Indeed, the early days of basic training are a real scream for anyone watching. I loved the bit in the film Glory where the sergeant taught the recruits their left from their right (and yes it does happen in real life).

I totally agree a column should not be able to; shoot, charge or evade.

Mark G

it was more the forming of any column in the heat of battle that I was looking at, Justin.

I think we all agree that once formed, it would be highly vulnerable if caught.

but I don't think its as simple as just saying, oh, well, the (regular) men face to the flank, and that's now a column, and off they go.

That's 19th century drill.

Ancients, especially regulars, required the best men to be at the front.  its therefore arguable that a whole series of evolutions might be necessary in order to get men who know how to lead the way into a position from which to do the leading - and conversely, men who never expect to have to make the decision could easily be the ones suddenly having to work out how to set the pace.

have you considered that aspect at all?

Now, if they are far enough away from any threatening enemy, then it should be pretty routine to go through that (although I would expect a 'full move' to do it, unlike some rules which have it happening quite quickly.)

But to do so when there was an enemy near ?  I think that's back into the same DBMM position which this thread started on - something that might look neat on the table, but is just wrong.

Once you get into a tactical distance, wheeling (or turning, if you prefer) seems the only way to ensure that the men you need at the front (and back) remain there.

anything else is forming a route march column - which they just would not do near the enemy.

Justin Taylor

#63
Quotehave you considered that aspect at all?

Absolutely but mostly discounted it. For instance I am not a fan of the standard being in the front rank theory, standards being important things and you don't want to risk losing them.
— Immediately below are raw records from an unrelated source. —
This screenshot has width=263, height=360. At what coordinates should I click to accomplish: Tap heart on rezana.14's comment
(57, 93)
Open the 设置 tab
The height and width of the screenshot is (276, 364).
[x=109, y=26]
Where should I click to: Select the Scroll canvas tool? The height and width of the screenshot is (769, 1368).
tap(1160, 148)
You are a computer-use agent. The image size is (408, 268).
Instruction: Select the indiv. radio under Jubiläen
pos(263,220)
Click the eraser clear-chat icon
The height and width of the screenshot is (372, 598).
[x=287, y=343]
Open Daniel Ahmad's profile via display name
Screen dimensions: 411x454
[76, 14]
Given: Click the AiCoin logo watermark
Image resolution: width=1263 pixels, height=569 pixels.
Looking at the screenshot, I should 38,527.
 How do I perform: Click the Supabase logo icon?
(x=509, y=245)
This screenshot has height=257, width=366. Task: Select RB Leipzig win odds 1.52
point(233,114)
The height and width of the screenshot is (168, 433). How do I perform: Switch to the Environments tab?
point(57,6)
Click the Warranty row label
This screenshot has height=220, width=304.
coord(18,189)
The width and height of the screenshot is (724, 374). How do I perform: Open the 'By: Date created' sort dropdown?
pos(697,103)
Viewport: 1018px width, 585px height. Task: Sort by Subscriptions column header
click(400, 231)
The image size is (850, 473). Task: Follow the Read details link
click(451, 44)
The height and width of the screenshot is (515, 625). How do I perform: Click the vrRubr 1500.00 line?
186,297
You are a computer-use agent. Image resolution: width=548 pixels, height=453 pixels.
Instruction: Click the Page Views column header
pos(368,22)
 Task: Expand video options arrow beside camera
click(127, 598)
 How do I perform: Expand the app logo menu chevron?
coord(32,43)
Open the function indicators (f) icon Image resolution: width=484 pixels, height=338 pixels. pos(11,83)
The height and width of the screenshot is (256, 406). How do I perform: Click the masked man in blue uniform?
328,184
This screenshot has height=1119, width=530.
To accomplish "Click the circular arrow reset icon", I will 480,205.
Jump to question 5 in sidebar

So I favour a nice sensible position.

I hope that shows you where I am coming from.

As to changing formation, yes that allowed in TDIC and therefore changing into a column is no different from changing into a line - and therefore takes time which might be more usefully spent doing other things. I suppose a game of TDIC takes 8-10 turns so you don't have time to waste (one move forming column, so you can move the next turn and another move taken coming of column so you can fight!). As to stopping players from doing silly things, well the first thing you realise is that you never can, then you go through the phase of saying is there any silly thing I should stop them doing at all and then you get to the final stage of, let them do it, they will learn, its not as if anyone is going to die. Bearing in mind, any rule you write is something people have to read and then apply to their games, so the simpler a set of rules are the better. Motto is, only write what you have to.

Now as to history, if Sumerians can approach in column, turn to the flank to form line of battle then I reckon that anyone should be able to do so. I will leave it to them to sort out how their officers get to the right place. I am sure they were happy with the solution.

Patrick Waterson

Quote from: Mark G on July 18, 2013, 02:56:24 PM

but I don't think its as simple as just saying, oh, well, the (regular) men face to the flank, and that's now a column, and off they go.

That's 19th century drill.

Ancients, especially regulars, required the best men to be at the front.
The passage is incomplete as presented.